Supply chain disruptions hog the headlines with the raging Russia-Ukraine war. The supply chain, which is the centre-piece of global trade, accounting for three-fourth of the world trade, will face turbulence with the global demand fracturing due to war. Oil prices skyrocketed and will increase further. Inflation will increase, squeezing the demand. Stock markets fell, and plummeting bond prices will increase borrowing costs. Given these elements, clouds are shrouded over supply chain disruption and will impact global manufacturing and trade. China’s predominance already ebbed and China+1 or decoupling from China are the new strategies for diversifying supply chain. To this end, Vietnam and India, pairing low labor and manufacturing costs, have adopted several policy measures to make their nations alternative supply chain hubs. In this regard, Vietnam is ahead in the race and leaving India behind.
The factors attributing to Vietnam racing ahead were mainly two. First, a plethora of FTAs (Free Trade Agreements) were signed by Vietnam with the big market for supply chain. It entered a FTA arrangement with European Union in June 2019, with the UK in December 2020 and reworked elements with the remaining members of CATPP (Comprehensive Agreement of Trans-Pacific Partnership). Second, by issuing new policy, it offered mega tax incentives to attract FDI. Vietnam issued Decree No 57/2021/ND-CP, by which allowing a tax incentive of 100 percent tax holiday in corporate tax for the first 4 years in offering to the Supporting Industry, who started manufacturing before 2015 and for a further 9 years a 50 percent tax holiday will be offered. The policy came into effect in June 2020.
These elements gave a big push to FDI in Vietnam. South Korea and Japan splurged in big cash investments in the supply chain industry in Vietnam. Eventually, the export of supply chain merchandise from Vietnam sparked. The global key player like Foxcom, a Taiwanese base contract manufacturer of Apple, invested US$1.5 billion in 2020 and further raised its investment by US$700 million in 2021.
Keeping pace with the offshoot of alternative supply chain sources, India also adopted several policy initiatives to boost supply chain manufacturing by giving new focus in Make in India. It extended PLI scheme ( Production Linked Incentive) from three to thirteen manufacturing sectors. Under the scheme, it offers a 4 to 6 percent incentive through sales.
Alas! there were few takers. Lack of transparency, red tape and cumbersome procedures marred the implementation of the policy. Inadequate reforms in bureaucracy is the major obstacle in implementation of the schemes.
Eventually, while Vietnam could reap greater benefit of policy initiatives by revamping the supply chain industry even during the pandemic, India is trailing behind. For example, exports of electronic and electric items by Vietnam, comprising of mainly component parts, increased by 14.4 percent in 2020 and by 18 percent in three quarters of 2021, albeit pandemic dented the global market. In contrast, India’s exports of electronic and electrical items declined by 6.4 percent in 2020-21. Noteworthy to mention that FDI induced manufacturers in Vietnam accounted for 95 percent of exports of these items.
These unveil one of the principle characteristics of the success of supply chain industry. That is, strong trade tie up with assembly markets, such as FTA engagement, is imperative. USA, EU and Japan are the biggest assembly markets. They account for nearly 40 percent of Vietnam exports of electronic and electrical items. Vietnam has signed FTA with Japan, besides the EU.

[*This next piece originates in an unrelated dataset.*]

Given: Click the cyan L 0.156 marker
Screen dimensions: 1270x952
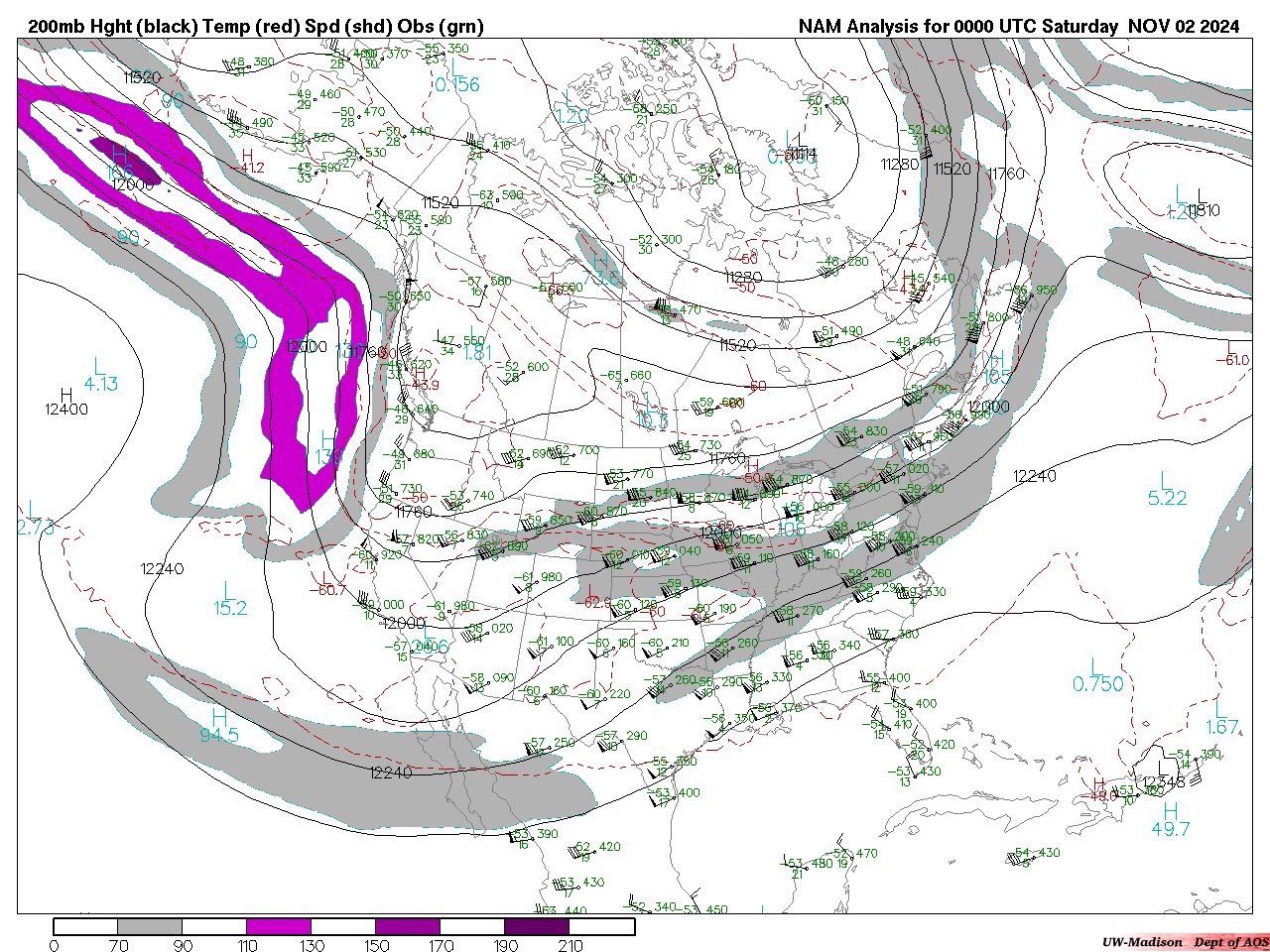Looking at the screenshot, I should (x=456, y=76).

India has signed 13 FTAs. Unfortunately, India’s experience with FTA has been a bitter-sweet. The majority of the FTAs were beneficial to partner countries. The India-ASEAN FTA is a case in point. ASEAN exports to India increased by 12 percent since it entered its FTA with India in 2012. In contrast, India’s exports to ASEAN increased by only 4 percent.
One of the factors impeding India’s benefit was the market size of the partner countries and the economic philosophy of these nations. These nations are small nations and their economies are export based. Further, the majority of the partner countries are engaged in FTAs with low cost manufacturing countries. Given this, intra-trade between these countries played an important role in lowering the manufacturing costs. Intra-trade between ASEAN nations through AFTA (ASEAN Free Trade Agreement) is a case in point. This led India’s manufacturing cost to be uncompetitive. According to ADB, India’s utilization of FTAs is one of the lowest in Asia.
Against these backdrops, India should reinvent its policy perspectives towards FTAs. It should hurry up FTAs with big markets like the EU and USA. Negotiation for a FTA with the EU has been stretching over fourteen years and not concluded yet. Both the EU and USA account for nearly 40 percent of India’s export of electronic and electrical items, pitching the biggest supply chain market. With tariffs done away under FTA, not only trade potential between India and the EU and USA will increase, but will also leverage trade related investment. The USA and EU have the advantages of technology and financial muscles and India has an edge in providing low cost of production base. FTAs will encourage USA and EU investors to invest in India to gear up supply chain industries.